いつもなら、遊ばないことによってこれが無駄になるのがどうしても惜しかった。

ポイントを無駄にするくらいなら、経験値アップをひたすら繰り返して、キャラクター性能の向上につなげる。

……なのに。


「…………」

 ベッドの上で三角座りになって、渡は膝の上に載せたクッションに顔を沈めた。

 柔らかくて、とても心地よい感覚が渡の顔を包み込む。真夏ではあるが、室温を二十七度に設定したクーラーのおかげで快適だった。

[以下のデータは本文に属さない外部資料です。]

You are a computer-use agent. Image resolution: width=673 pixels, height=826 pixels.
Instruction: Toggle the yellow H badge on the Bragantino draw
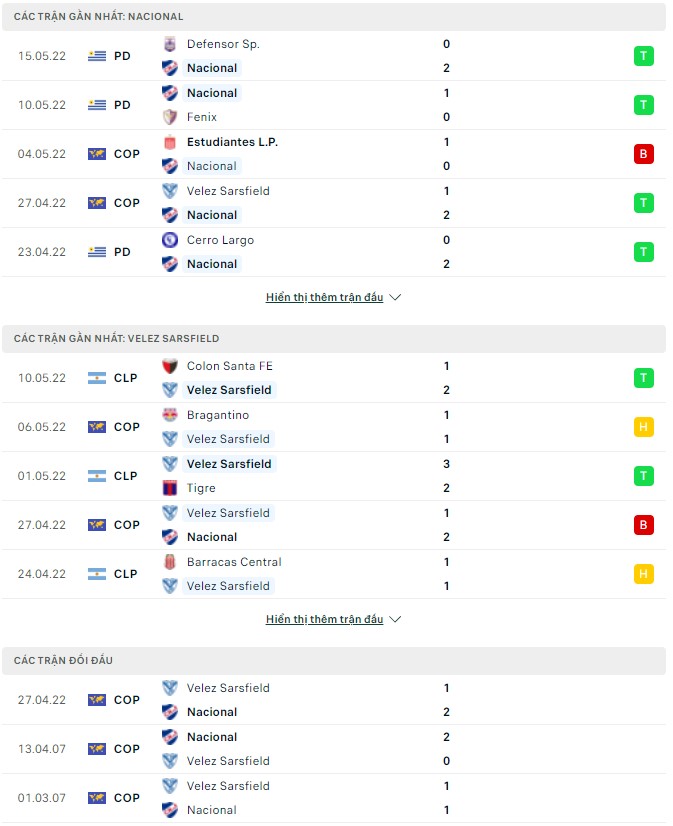tap(643, 426)
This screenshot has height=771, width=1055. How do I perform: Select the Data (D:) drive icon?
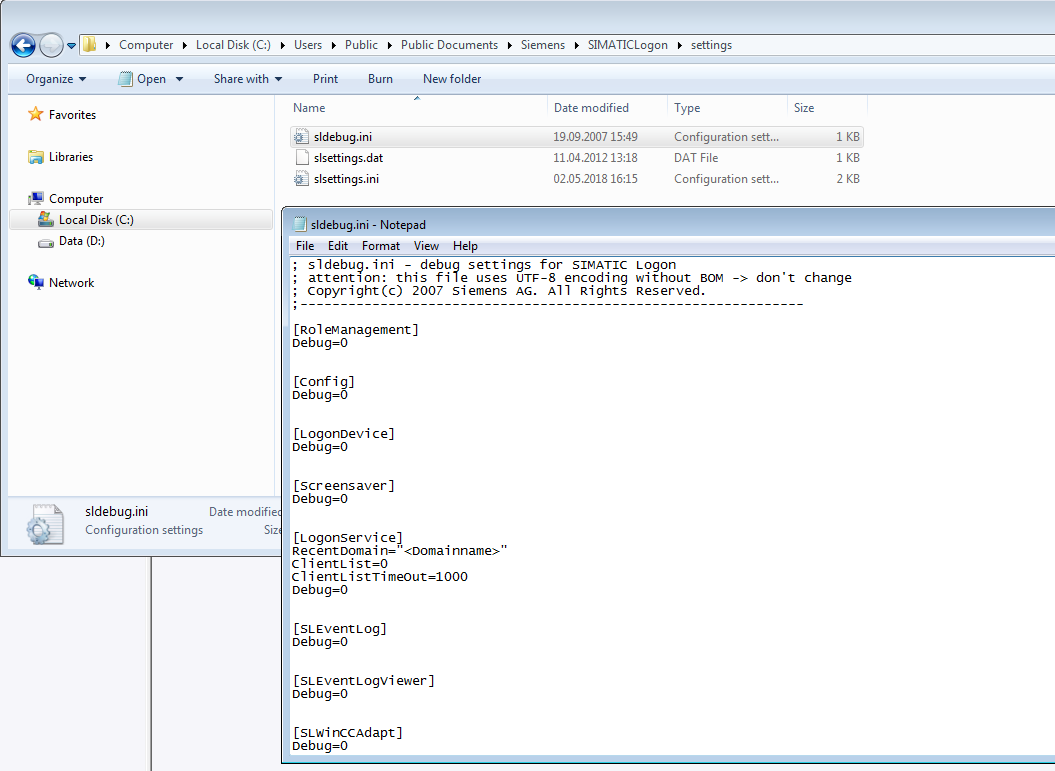click(x=46, y=241)
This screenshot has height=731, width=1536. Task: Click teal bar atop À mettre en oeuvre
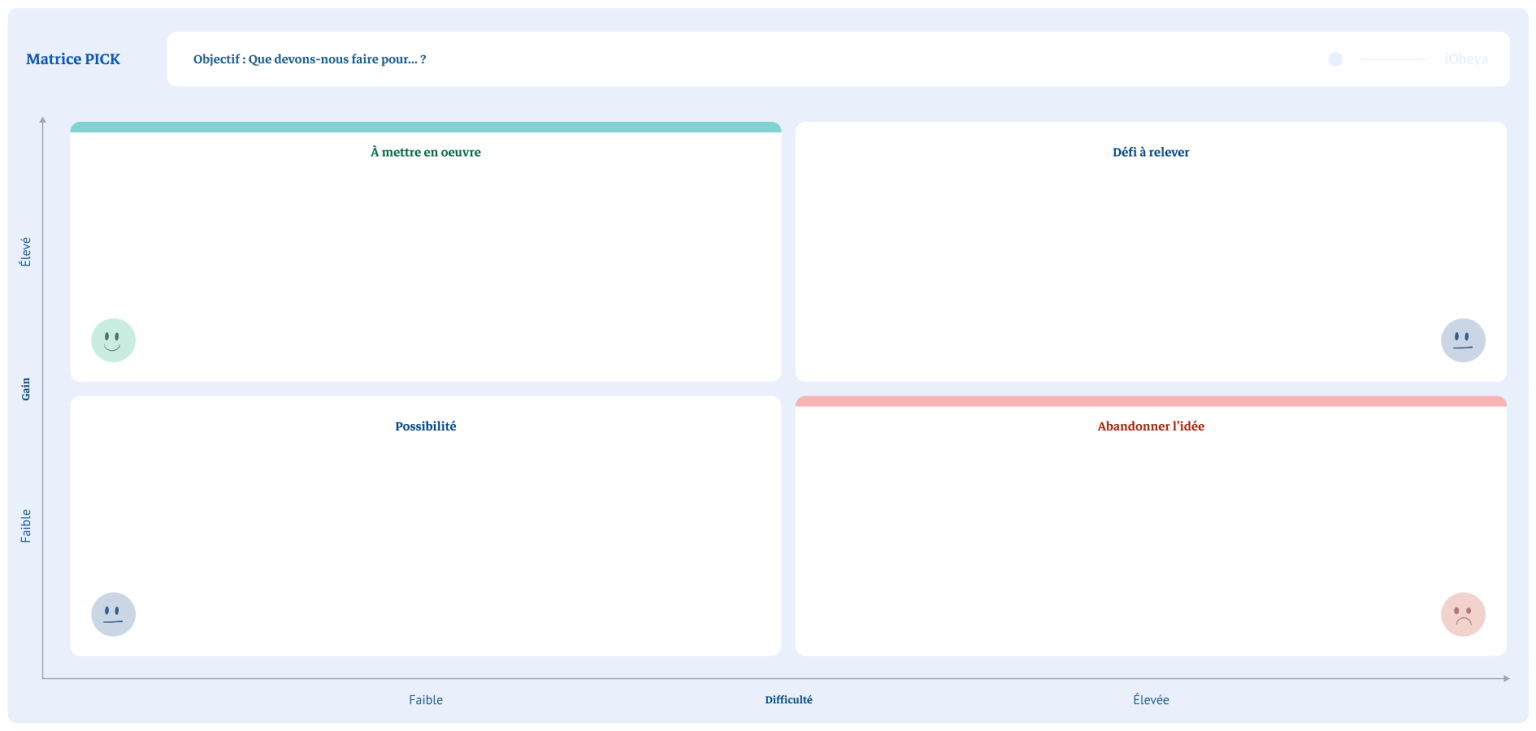pos(426,127)
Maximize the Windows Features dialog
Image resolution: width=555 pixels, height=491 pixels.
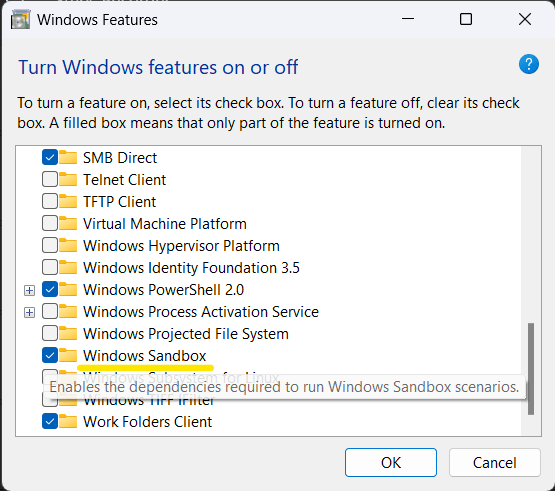tap(466, 19)
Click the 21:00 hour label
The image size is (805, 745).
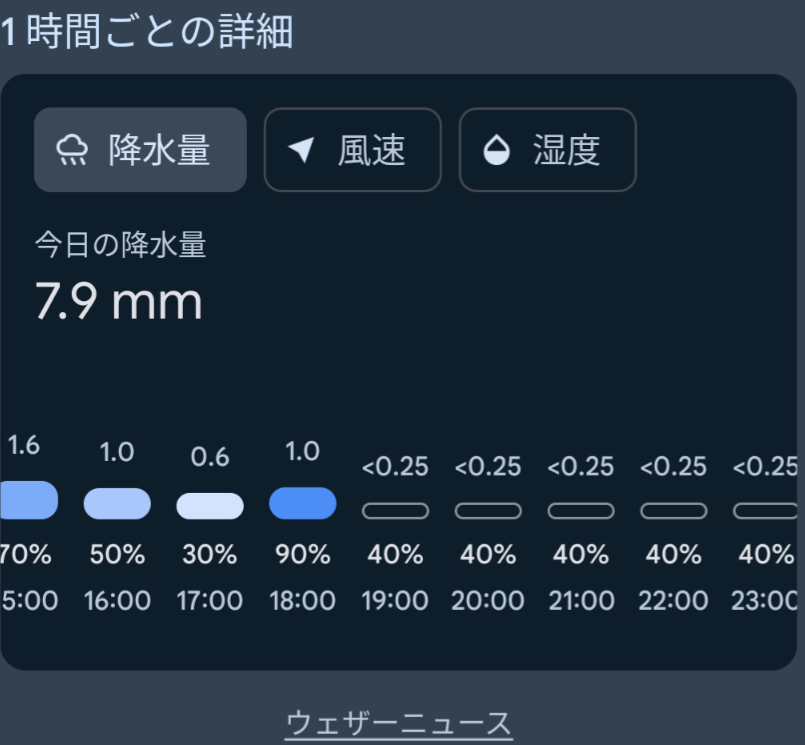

 男性同士の恋愛、通称〝BL〟を好む、言わば〝腐女子〟とカテゴライズされる渡からしてみれば、花江薫ほど好ましい人はこれまで見たことがなかった。

 幼さを残した愛らしくてあどけない表情。

 その笑顔に、何度救われたか知れない。


 適度にカットされた少し長めの髪。

 彼が通っているというヘアサロンに足を運んでみると、どうやらその店主は渡と同じシュミを抱えているらしく、話してみると簡単に意気投合した。

 その甲斐あってか、色々な話を聞くことができた。


 家族構成も教えて貰った。

 父親は早くに亡くなっているらしく、母親と妹との三人暮らし。近くには企業を経営している祖父母の家があり、小学生の頃はそこで夕飯などを食べていたらしい。やがてそれも、薫が中学生になって家事をこなせるようになってから止めたそうだが。


 薫の礼儀作法ができているのは、おばあ様の教育の賜物に他ならない――男性店主はそう言っていた。



 どうしてここまで渡がここまで熱心なのかは、自分でも把握しきれていなかった。

 単に好みだからとか、そういうのではないのだ。

 本当にささやかな理由だとするならば、あの小柄な少年が、自分と似ている気がして、だから、少しでも近づきたかっただけなのかも――。


 きっと、他にもあるのだろうけど。

 渡は瞑目し、深い息を吐いた。